* _Task instructions_
Once the line holding "At what coordinates" is found, output it and all remaining lines of the data exactly, with every picture left out.

[Stored records]
....................

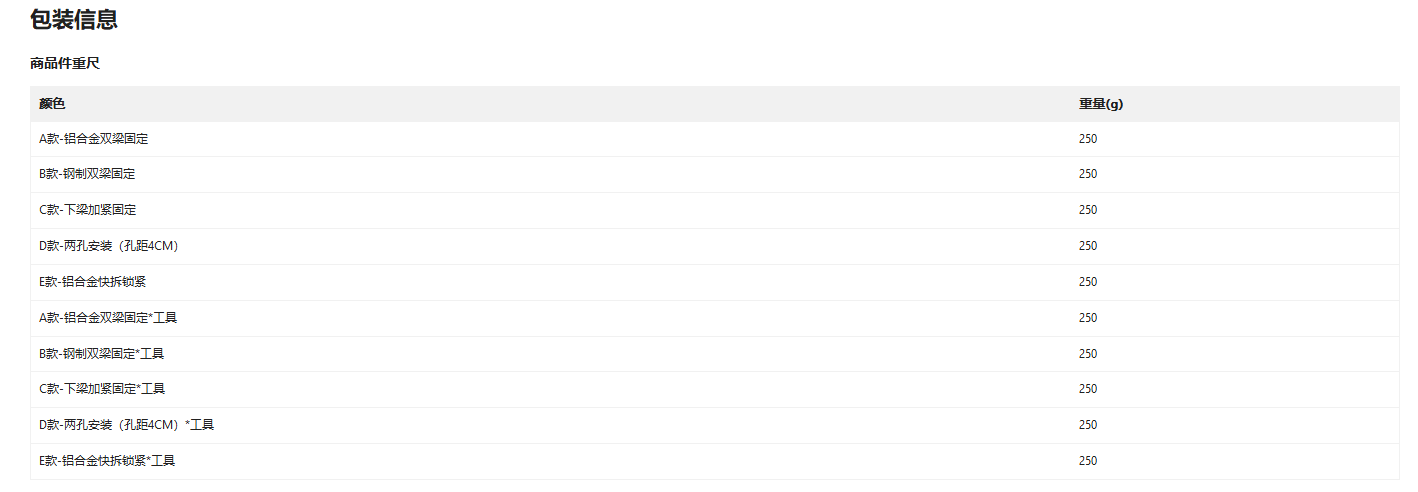Click weight value of D款-两孔安装（孔距4CM）*工具
The height and width of the screenshot is (492, 1418).
pos(1088,425)
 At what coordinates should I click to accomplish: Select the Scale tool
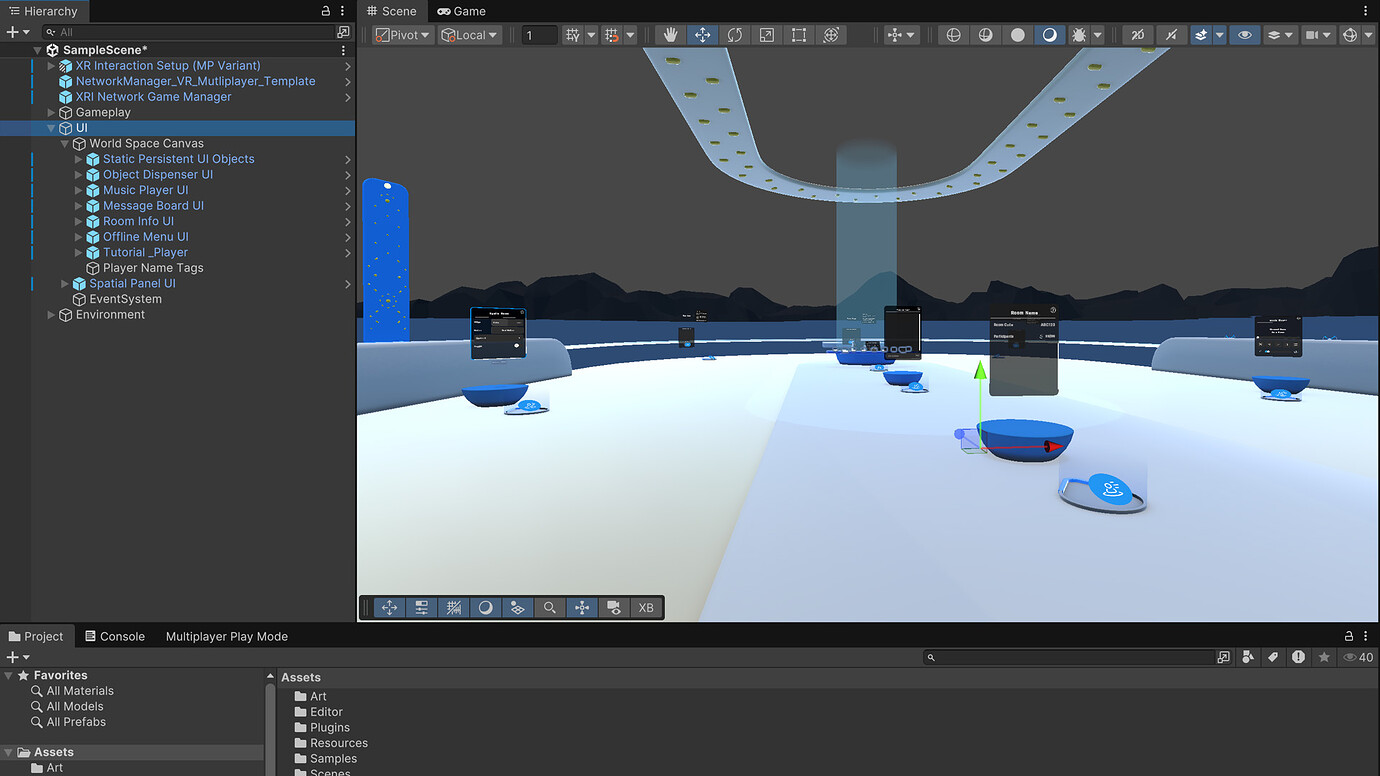click(x=768, y=34)
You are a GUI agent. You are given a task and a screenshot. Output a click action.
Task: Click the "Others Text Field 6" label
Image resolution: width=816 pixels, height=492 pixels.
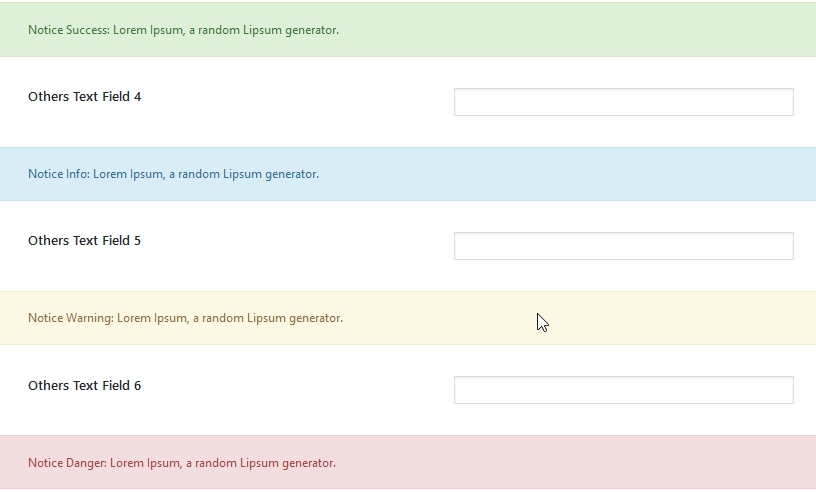pyautogui.click(x=85, y=386)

....................

* _Response to this exercise_
 At what coordinates should I click to accomplish: Select the Scale tool
click(x=768, y=34)
You are a GUI agent. You are given a task and a screenshot. Output a click action.
Task: Click the "Others Text Field 6" label
Image resolution: width=816 pixels, height=492 pixels.
pyautogui.click(x=85, y=386)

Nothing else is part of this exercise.